Anyway, on the 15th, while addressing congress, Bush thanked the Hungarians for their contributions to democracy. He specifically cited the Revolution of 1956. That revolution took place on October 23rd. It is another moment in Hungarian history filled with incredible stories. And although everyone over here was happy to get a thank you from the US, it did seem a strange day for Bush to be acknowledging the ‘56 revolution.
See, the Hungarian awareness of its own history is profound, and that is something of an understatement. This country’s history is one of the few things it’s got left. Less than one hundred years ago the winners of WWI took away 70% of Hungarian territory and 60% of the nation’s population. This affected the side they eventually took in WWII, the wrong side.

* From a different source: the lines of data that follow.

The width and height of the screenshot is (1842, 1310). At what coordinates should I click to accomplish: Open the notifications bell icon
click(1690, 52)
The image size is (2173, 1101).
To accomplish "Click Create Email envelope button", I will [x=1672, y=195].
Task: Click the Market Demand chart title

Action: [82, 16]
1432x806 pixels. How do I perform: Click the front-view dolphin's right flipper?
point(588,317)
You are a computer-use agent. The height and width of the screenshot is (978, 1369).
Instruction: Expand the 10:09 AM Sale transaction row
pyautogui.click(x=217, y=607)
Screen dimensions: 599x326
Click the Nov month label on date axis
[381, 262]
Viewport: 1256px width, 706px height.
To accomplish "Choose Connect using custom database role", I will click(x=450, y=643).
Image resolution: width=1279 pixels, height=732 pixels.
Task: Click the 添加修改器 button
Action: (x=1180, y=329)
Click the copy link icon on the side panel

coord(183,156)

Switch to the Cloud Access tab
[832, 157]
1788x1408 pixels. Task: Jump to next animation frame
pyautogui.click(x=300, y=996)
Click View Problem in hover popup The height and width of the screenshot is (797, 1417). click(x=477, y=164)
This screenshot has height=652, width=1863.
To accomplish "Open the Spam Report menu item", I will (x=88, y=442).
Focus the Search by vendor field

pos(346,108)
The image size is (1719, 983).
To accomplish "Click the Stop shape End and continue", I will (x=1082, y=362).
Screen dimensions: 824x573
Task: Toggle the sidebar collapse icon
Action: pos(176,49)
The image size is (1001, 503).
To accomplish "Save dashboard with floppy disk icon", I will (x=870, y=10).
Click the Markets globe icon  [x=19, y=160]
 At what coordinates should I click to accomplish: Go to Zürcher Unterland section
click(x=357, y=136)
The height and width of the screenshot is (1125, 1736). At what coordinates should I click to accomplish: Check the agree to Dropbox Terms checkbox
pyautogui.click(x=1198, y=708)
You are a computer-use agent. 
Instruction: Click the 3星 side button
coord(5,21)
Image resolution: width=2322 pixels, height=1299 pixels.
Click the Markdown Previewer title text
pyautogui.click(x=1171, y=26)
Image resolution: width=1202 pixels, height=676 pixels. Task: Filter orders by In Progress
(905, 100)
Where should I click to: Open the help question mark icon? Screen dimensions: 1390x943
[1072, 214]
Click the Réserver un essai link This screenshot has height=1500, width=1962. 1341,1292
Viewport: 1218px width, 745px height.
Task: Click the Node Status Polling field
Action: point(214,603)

And as a result they spent the second half of the 1900’s under Soviet control, and the last 16 years of recovery haven’t exactly been easy.
So when Bush spoke of the 1956 Revolution on the anniversary of the 1848 Revolution, Hungarian’s were confused… Well, not really confused, they just assumed Bush had no clue about Hungarian history. Something most reasonable Hungarians could accept; it’s a small country without much clout. Still, the President’s gesture was read as inappropriate by most over here.
Hungarians like getting props from the Commander in Chief as much as the next NATO member. It is a shame, however, that this time it felt more like patronization then actual acknowledgement.